I am currently suffering from an issue of
org.postgresql.util.PSQLException: ERROR: insert or update on table "high_level_attributes" violates foreign key constraint "fk_high_level_attributes_track_id__id"
2024-08-17T16:25:04.658340344Z Detail: Key (track_id)=(29132336-080a-444b-a397-20b98a1cc2ee) is not present in table "tracks".
“dependent data arrives faster than the source data and we get error”, and there is literally only one possibility of this.
val jsonElements: Sequence<Triple<...>> =
sequence {yield(Triple(...))}
I have trimmed out the entire code, but it basically boils down to yield
. I am consuming an input stream and yielding three elements from this sequence, there is two relations in this triple.
attribute.trackID -> track.id -> cluster.trackID
sequence yields the track, attribute, cluster
by Triple. consumer of this sequence adds to the to be inserted
list together. If sequence yields everything in order, then
for (chunk in jsonElements.chunked(1000)) {
for ((track,attr,mirex) in chunk) {
trackDataList.add(track)
highLevelAttributeDataList.addAll(attr)
mirexClusterDataList.add(mirex)
...
connection.batchInsertTracks(trackDataList)
trackDataList.clear()
commit()
connection.batchInsertHighLevelAttributes(highLevelAttributeDataList)
highLevelAttributeDataList.clear()
commit()
connection.batchInsertMirexClusters(mirexClusterDataList)
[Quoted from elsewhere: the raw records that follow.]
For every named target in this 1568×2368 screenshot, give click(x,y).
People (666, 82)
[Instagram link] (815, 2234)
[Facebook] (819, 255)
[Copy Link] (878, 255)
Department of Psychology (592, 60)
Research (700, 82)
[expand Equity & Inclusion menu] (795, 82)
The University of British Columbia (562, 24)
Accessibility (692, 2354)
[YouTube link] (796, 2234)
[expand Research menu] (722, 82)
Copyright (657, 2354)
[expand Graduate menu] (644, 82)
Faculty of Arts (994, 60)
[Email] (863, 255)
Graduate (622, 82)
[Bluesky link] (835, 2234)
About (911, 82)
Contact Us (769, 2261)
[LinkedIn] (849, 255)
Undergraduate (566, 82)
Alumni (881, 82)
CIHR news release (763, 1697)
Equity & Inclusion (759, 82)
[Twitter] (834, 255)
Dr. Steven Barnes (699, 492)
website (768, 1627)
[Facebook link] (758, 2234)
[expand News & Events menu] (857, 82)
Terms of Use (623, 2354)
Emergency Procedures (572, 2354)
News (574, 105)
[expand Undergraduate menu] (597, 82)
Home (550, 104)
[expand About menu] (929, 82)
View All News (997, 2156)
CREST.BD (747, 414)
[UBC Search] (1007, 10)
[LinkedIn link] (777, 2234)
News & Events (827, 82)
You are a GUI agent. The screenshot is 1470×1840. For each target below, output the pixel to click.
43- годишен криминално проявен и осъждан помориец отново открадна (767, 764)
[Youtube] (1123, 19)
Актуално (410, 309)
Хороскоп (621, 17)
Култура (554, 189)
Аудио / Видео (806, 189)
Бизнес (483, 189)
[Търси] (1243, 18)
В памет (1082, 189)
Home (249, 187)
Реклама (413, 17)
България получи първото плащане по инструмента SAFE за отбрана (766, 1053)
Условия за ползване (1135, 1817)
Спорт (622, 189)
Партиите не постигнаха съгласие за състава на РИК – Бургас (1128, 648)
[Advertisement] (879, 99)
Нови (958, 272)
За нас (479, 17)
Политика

mirexClusterDataList.clear()
commit()
connection.createStatement().execute("SELECT 1")
}
}
}
}
must definitely success, because there is no other case of attribute data is produced faster than track data
, they are all produced and yielded together. Actually 25k or so elements are inserted before everything errors out.
So I am suspected of
sequence 1 yields A, B, C triple
sequence 2 yields D, E, F triple
producer gets the 2 chunks, mixes them up, now I have A,E,C triple
E is inserted to database
D is not inserted to database, as we have mixed A, E, C triple
E fails out
is it possible?